Пожалуй, только литература способна дать смысл и суть новому варварству, неумело примеряющему одежды великих предков. Все-таки языковая связь с прошлым не может считаться окончательно потерянной. И дремлющая глубина духа, выраженная когда-то литературно, еще может пробудиться и пробуждается, наверное, вот именно сейчас в чьем-то личном опыте.
Мне кажется, когда-то давно я стал по-настоящему взрослым, когда начал читать “Новый мир” Твардовского. Это было второе рождение, когда пришли и встали у изголовья Абрамов и Эренбург, Владимов и Домбровский, Солженицын и Искандер, Виноградов и Лакшин. На тогдашнем историческом мелководье вдруг открывалось что-то такое, о чем и подумать было странно. Что, к примеру, цвет трагедии — белый …
То, что случилось когда-то, может происходить и происходит сейчас. Почему-то я в это верю. И с этим связываю свое присутствие на страницах “Нового мира”. Этот журнал и сегодня — место, где сильнее бьется сердце этого мира. Куда чаще заглядывает творческий дух.
Таким он и призван быть.
Журнал сегодня и завтра падает зерном на почву местами иссохшую, выжженную солнцем зла, местами заболоченную и превратившуюся в трясину без чести и совести, но еще, смею верить, не обреченную там, где живая душа тянется к свету великих и трудных истин человеческого бытия. Вот здесь и прорастет зерно, и настанут иные времена, и появятся новые люди, открытые новой русской судьбе. Здесь кончается наконец унылое и тягостное бремя холодного русского пространства и начинается, может быть, настоящая Россия, Россия духа, витающего где он хочет и избирающего себе любой сосуд.
ЮРИЙ КАГРАМАНОВ
Если не углубляться в прошлое, самой большой заслугой “Нового мира” представляется то, что в годы “перестройки” журнал приобщил — огромный тогда — круг своих читателей к идеям русской религиозной философии. Другие важнейшие “акции” тех лет — публикацию “Архипелага ГУЛАГ”, “Доктора Живаго” и т. д. — осуществили бы другие издания, пусть и с небольшим запозданием; а работы русских религиозных философов в таком объеме публиковал только “Новый мир”, и этого не сделал бы за него никто другой (единственным его соперником в этом отношении был узкоспециальный журнал “Вопросы философии”).

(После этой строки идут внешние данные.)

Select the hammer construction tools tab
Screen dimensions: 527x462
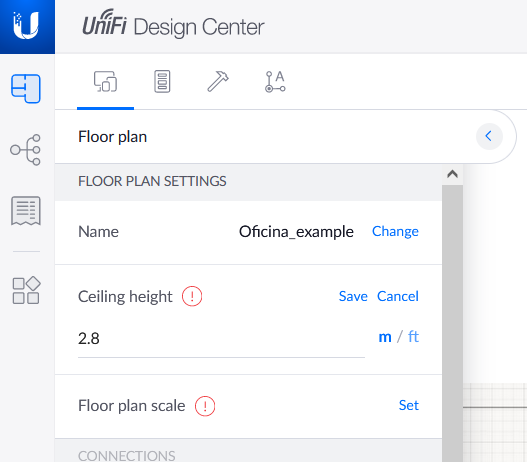click(x=218, y=81)
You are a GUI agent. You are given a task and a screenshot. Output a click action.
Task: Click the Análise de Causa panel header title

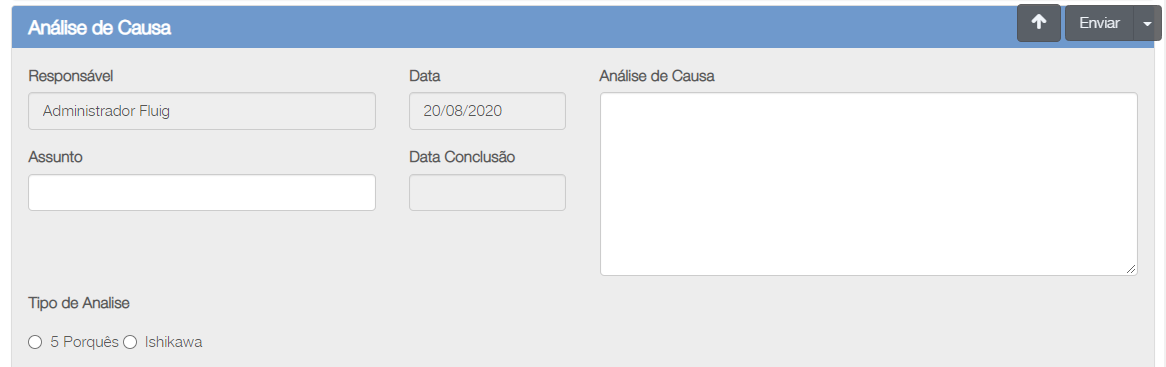tap(100, 28)
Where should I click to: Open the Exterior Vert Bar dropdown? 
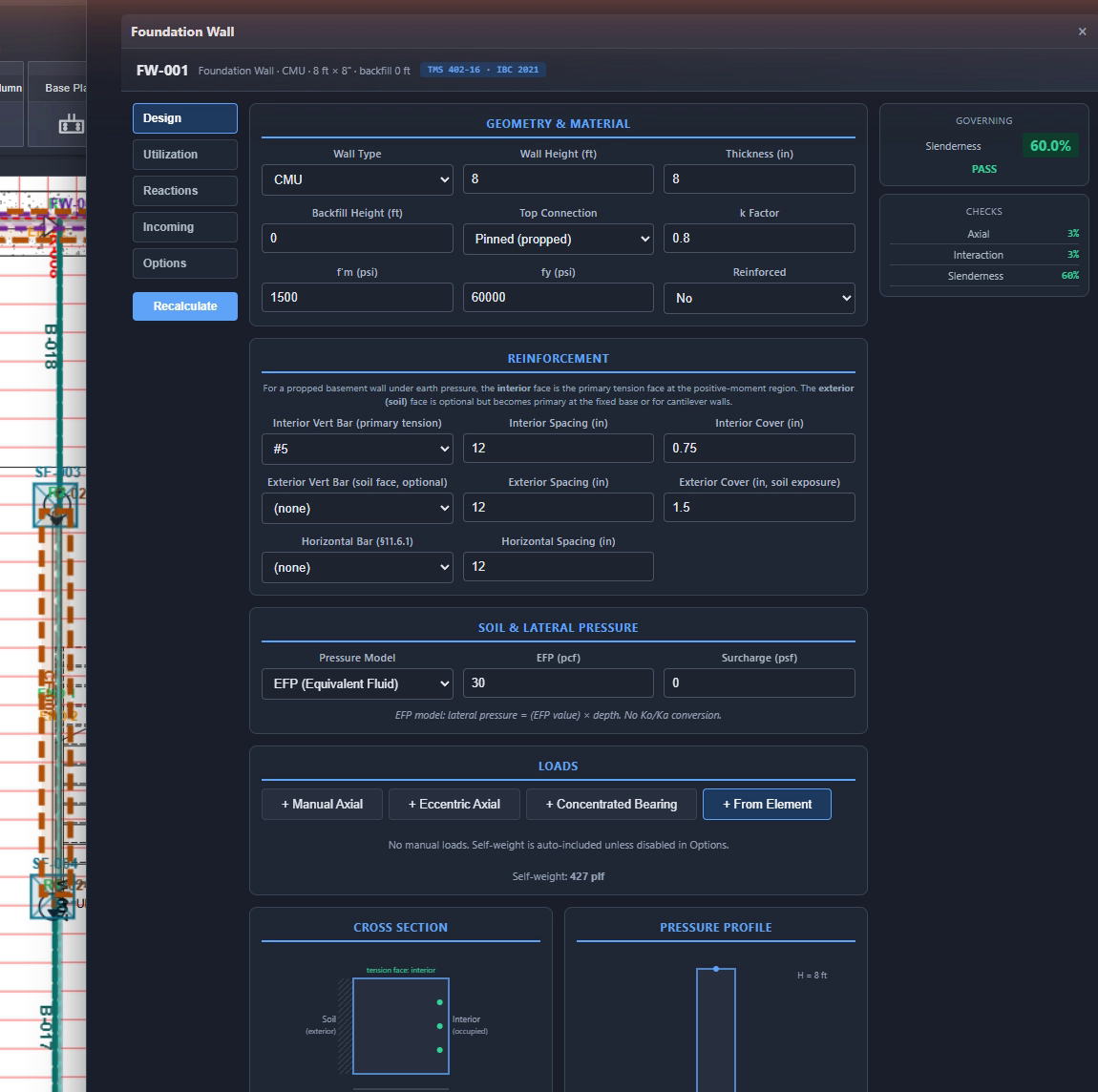pyautogui.click(x=357, y=508)
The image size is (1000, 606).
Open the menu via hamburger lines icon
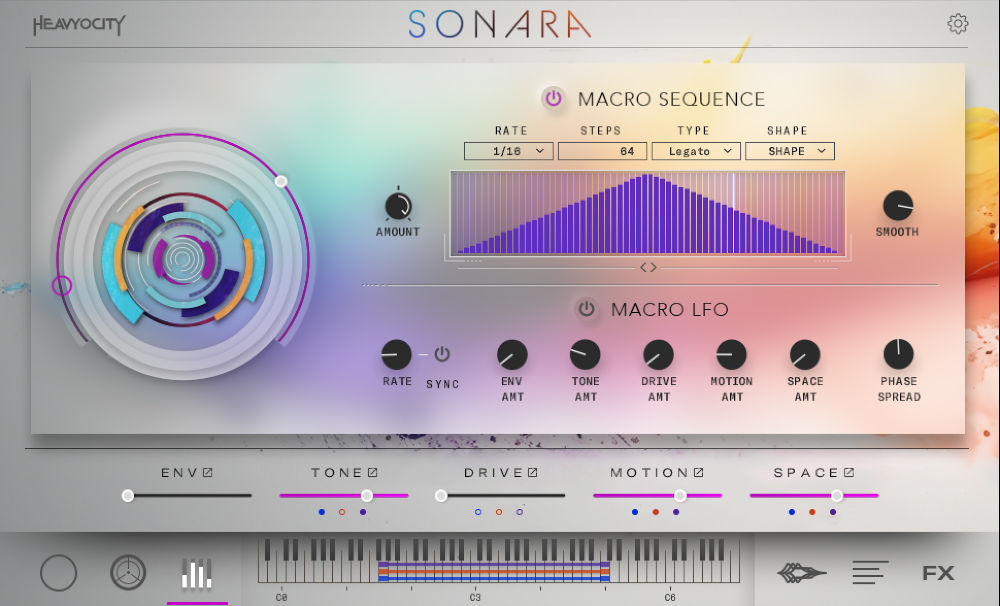click(870, 572)
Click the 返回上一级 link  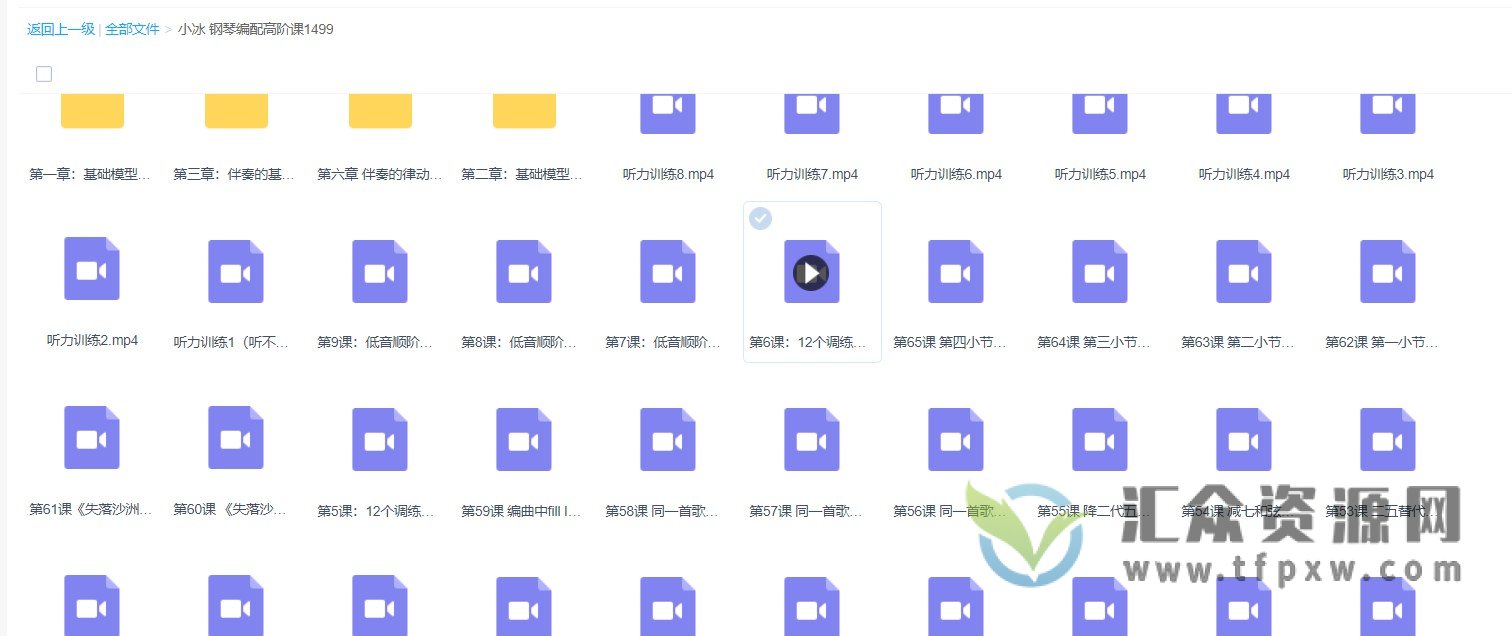point(60,29)
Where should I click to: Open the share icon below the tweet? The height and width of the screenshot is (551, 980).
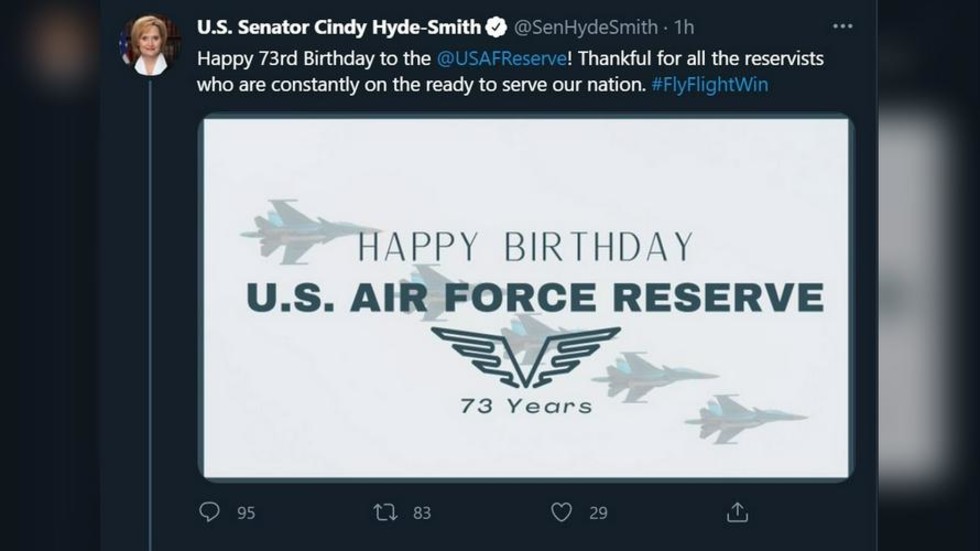737,512
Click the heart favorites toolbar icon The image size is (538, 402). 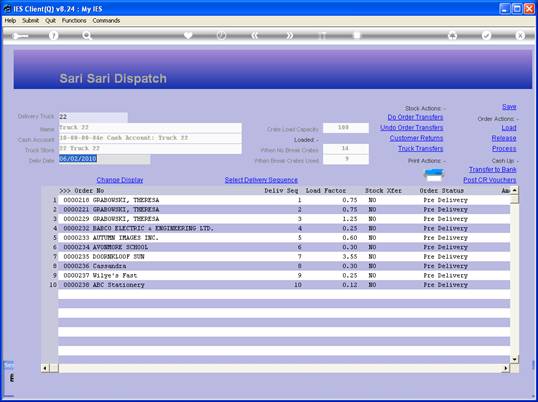pyautogui.click(x=188, y=36)
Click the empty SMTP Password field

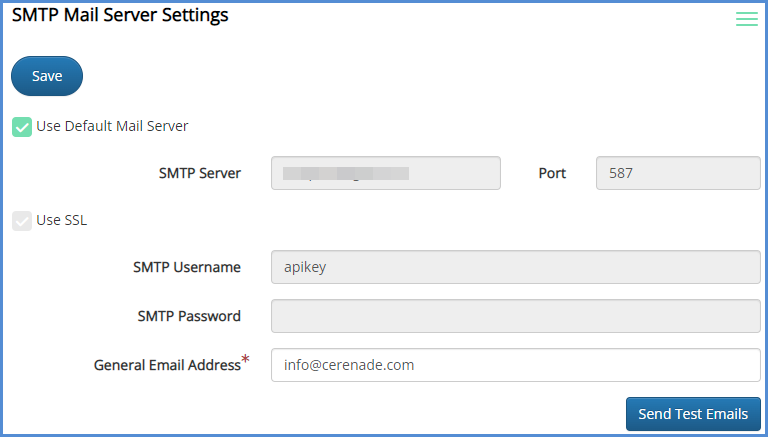point(515,316)
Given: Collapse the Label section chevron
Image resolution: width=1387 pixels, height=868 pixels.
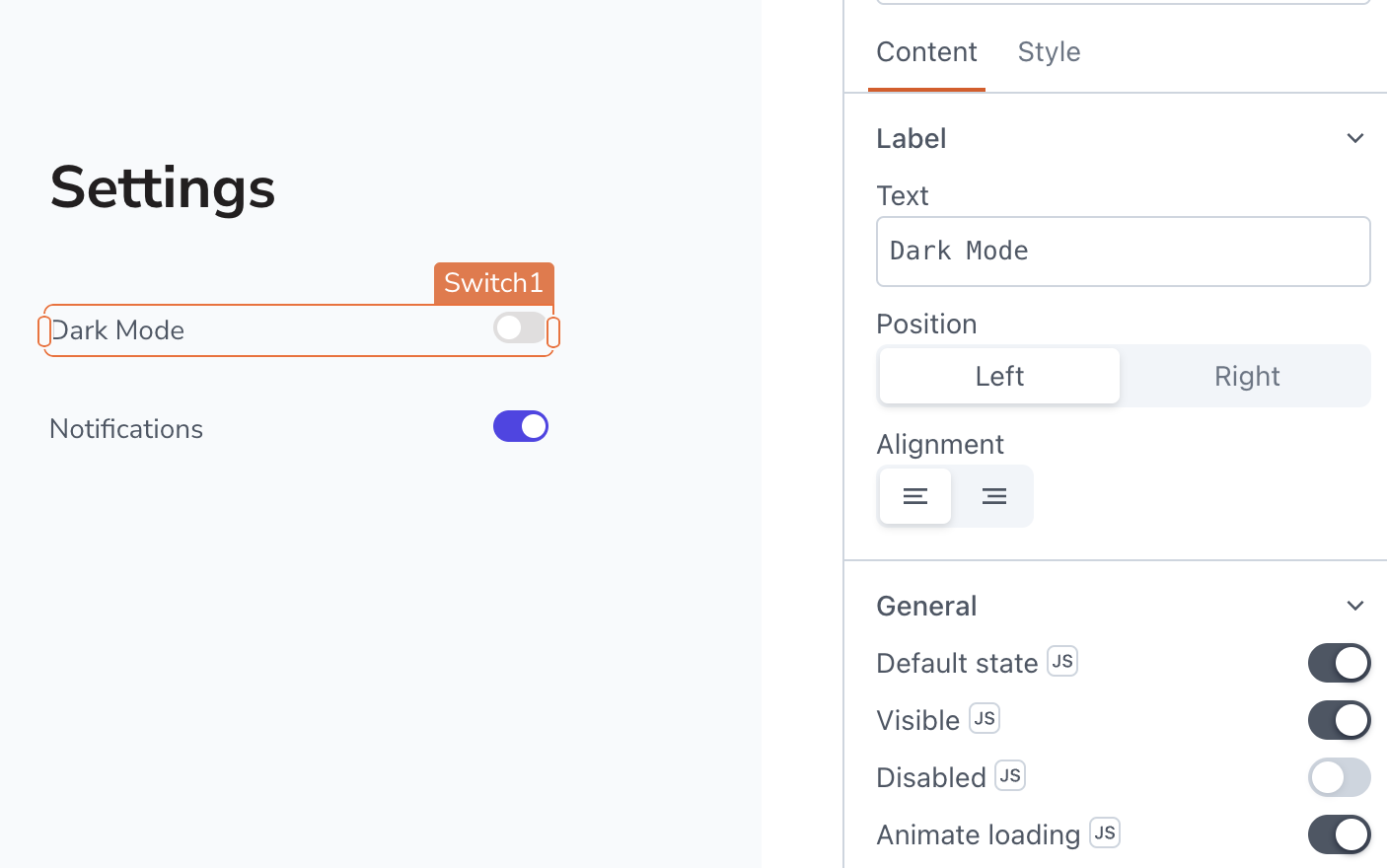Looking at the screenshot, I should [x=1355, y=138].
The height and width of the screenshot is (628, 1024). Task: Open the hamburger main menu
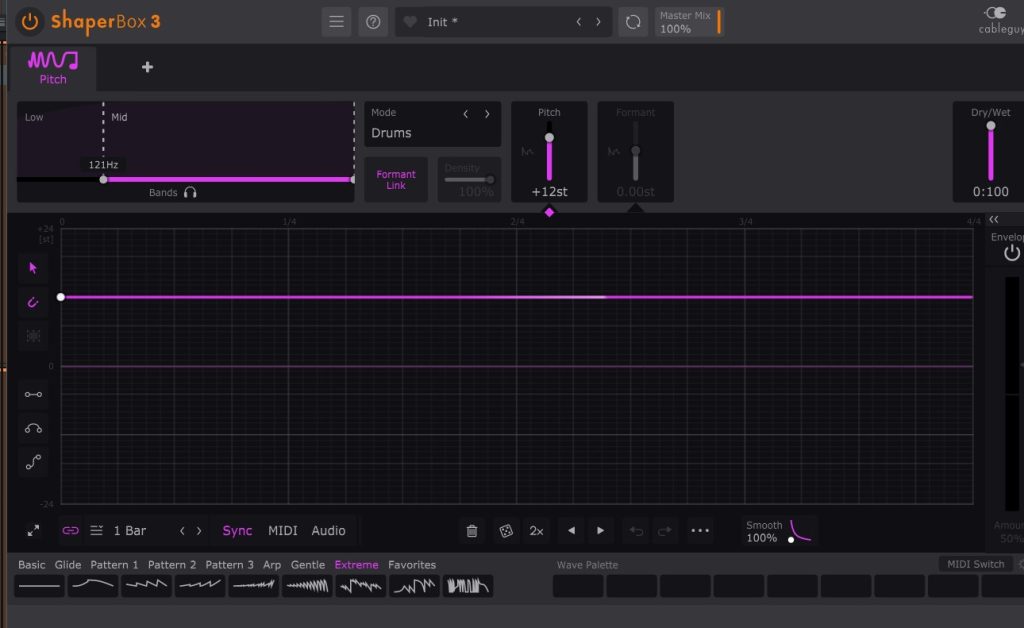pyautogui.click(x=337, y=22)
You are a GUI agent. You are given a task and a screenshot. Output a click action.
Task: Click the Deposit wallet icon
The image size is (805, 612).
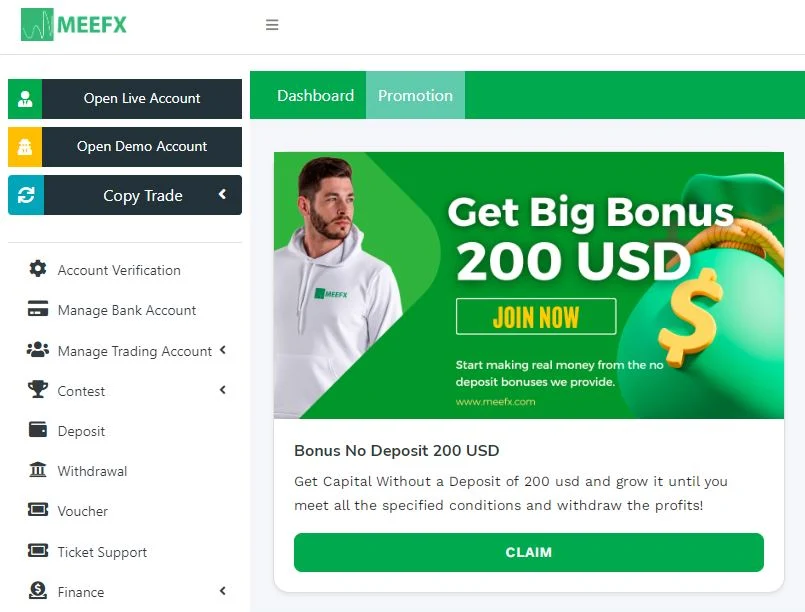tap(37, 429)
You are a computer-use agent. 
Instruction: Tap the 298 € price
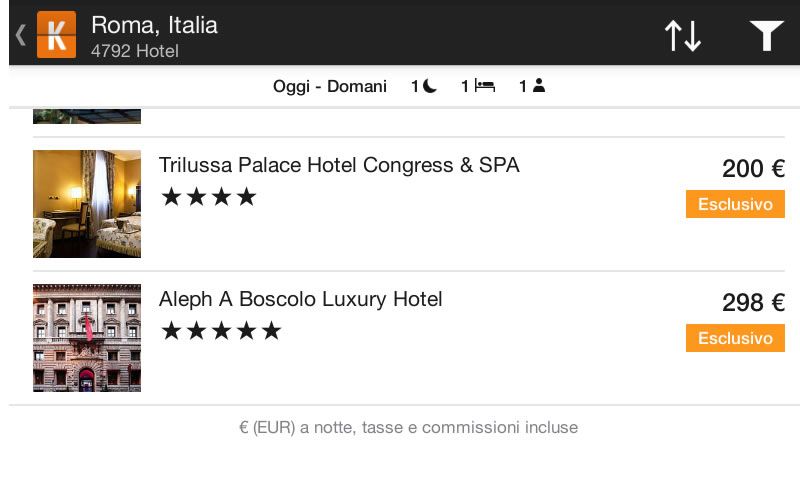(x=754, y=302)
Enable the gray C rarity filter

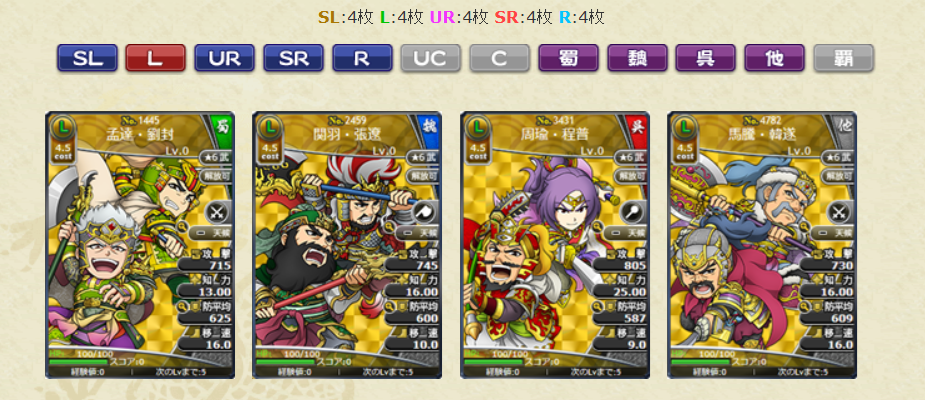pyautogui.click(x=500, y=58)
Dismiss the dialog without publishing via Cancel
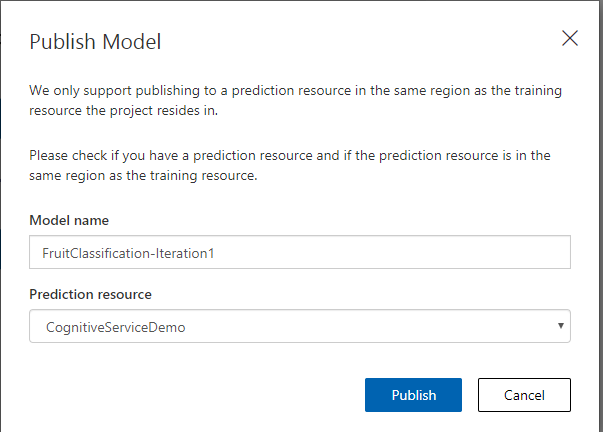603x432 pixels. click(x=524, y=395)
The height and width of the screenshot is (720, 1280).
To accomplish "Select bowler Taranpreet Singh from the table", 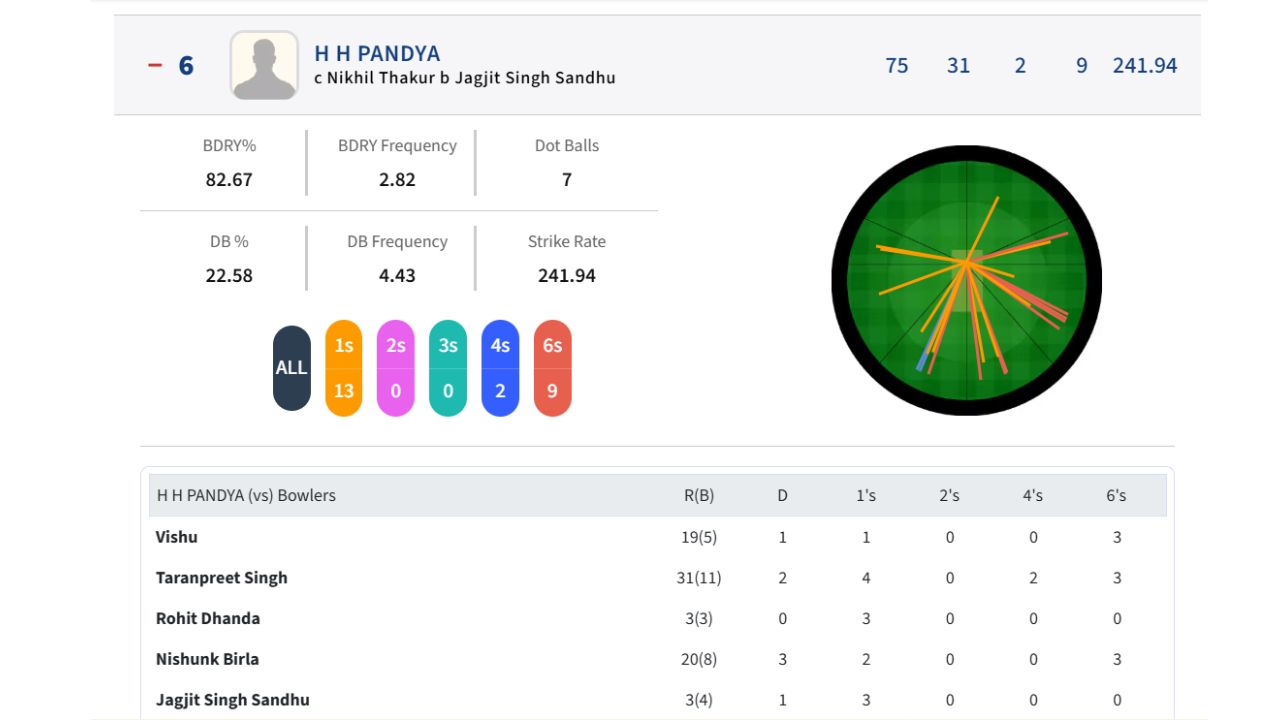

К чести для него — хотя, с другой стороны, можно сказать: к сожалению — журнал далеко опередил большинство своих читателей. (Пост)советская интеллигенция, как правило, оказалась не готова воспринять идеи русских религиозных философов, чье творчество, на мой взгляд, позволяет перекинуть единственно прочный мост из прошлого в будущее. Не следует, однако, торопиться с выводом, что посев пал на каменистую почву. Qui ira, verra — “кто пойдет дальше, тот увидит”.